Marai decía que su vida de escritor había sido una farsa. Que aquella época dorada era una mentira. Creía haber sido alguien, finalmente él también había sido un impostor. Prohibió la reedición de sus obras mientras la tiranía soviética y la égida del Partido pisara su tierra.
Al quedarse sin pueblo perdió a un personaje indispensable de la cultura, se trata del Sr. Kovács. Entre nosotros se llama doña Rosa, o el trío Zutano, Mengano y Perengano. Es el portavoz de los lugares comunes. Marai dice que cuando sale un tren, Kovács dice “un tren ha partido”. Imaginación cero, sentido del humor cero, pensamiento cero, pero generosidad infinita. Gracias a él el mundo es un teatro, la vida un sainete, la risa, salud.
Es difícil para un escritor quedarse sin sus Kovács. Los de otra cultura son difíciles de descifrar. No es una diversión de elites presuntuosas. Sólo quien tiene un poco de un Kovács en el alma se ríe con talento de los Kovács compactos. Los otros, los cholulos del Parnaso, se burlan y los retan. Nada entienden, porque son Kovács sin saberlo.

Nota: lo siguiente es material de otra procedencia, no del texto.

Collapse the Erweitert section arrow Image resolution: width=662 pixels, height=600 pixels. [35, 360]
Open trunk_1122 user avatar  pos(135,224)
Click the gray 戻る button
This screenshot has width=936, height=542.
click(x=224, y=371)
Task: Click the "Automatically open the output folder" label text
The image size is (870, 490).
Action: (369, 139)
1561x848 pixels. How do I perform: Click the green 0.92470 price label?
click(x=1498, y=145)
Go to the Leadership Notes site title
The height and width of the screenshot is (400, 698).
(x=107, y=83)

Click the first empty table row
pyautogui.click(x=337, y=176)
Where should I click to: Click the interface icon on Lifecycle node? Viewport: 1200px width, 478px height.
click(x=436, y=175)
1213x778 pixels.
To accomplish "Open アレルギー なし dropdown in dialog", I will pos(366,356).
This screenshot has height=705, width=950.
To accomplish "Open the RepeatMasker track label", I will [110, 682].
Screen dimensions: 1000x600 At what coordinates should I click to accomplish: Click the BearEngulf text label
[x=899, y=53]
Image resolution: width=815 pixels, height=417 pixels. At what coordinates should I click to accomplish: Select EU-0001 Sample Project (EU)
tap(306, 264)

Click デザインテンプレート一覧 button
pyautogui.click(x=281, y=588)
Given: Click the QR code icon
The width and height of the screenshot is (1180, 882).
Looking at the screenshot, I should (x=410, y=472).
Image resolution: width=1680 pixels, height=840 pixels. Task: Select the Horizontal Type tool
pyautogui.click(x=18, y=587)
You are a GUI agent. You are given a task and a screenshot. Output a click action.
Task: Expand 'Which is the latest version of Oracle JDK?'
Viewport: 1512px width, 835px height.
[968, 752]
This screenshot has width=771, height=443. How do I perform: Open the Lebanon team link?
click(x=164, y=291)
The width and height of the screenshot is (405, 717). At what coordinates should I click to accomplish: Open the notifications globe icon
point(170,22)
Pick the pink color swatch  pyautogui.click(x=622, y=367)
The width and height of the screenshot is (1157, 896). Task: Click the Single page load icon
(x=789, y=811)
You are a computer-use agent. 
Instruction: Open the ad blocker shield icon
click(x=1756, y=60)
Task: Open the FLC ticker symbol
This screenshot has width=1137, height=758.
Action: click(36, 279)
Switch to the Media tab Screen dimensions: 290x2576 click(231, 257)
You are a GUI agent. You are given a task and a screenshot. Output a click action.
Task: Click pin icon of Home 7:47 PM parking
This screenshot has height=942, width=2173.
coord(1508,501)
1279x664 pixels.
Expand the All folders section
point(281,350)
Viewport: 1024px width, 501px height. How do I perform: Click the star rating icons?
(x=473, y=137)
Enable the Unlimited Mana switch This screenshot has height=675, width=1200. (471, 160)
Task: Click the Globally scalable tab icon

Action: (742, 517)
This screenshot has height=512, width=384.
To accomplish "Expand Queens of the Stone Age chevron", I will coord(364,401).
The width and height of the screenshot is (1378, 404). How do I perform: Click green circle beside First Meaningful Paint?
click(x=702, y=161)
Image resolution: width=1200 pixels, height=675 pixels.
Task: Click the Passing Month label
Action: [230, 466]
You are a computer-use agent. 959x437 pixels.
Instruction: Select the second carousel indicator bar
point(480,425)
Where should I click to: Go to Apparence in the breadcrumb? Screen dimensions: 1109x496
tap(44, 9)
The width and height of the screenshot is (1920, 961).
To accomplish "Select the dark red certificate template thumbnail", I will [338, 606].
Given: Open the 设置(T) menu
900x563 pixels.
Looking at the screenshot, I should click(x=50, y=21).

El idioma necesita a estos personajes, le dan vida. Los libros no alcanzan. Los poetas que leía Marai entregaban el perfume de la lengua húngara. Pero sin pueblo, sin juventud, sin nuevas jergas ni lugares comunes, sin los tropiezos del habla, gesticulaciones, modas y silencios, la lengua se seca.
En Hungría los Kovács se habían convertido en personajes sospechados o delatores. Del sainete al terror, y de la farsa a la opresión, el divertido Kovács puede ser un actor ductil para ambos libretos. Marai ya no tenía a uno de ellos, y no quería entregarse al otro.
Dos años después de su muerte una editorial italiana comienza a reeditar sus obras que se traducen a todos los idiomas.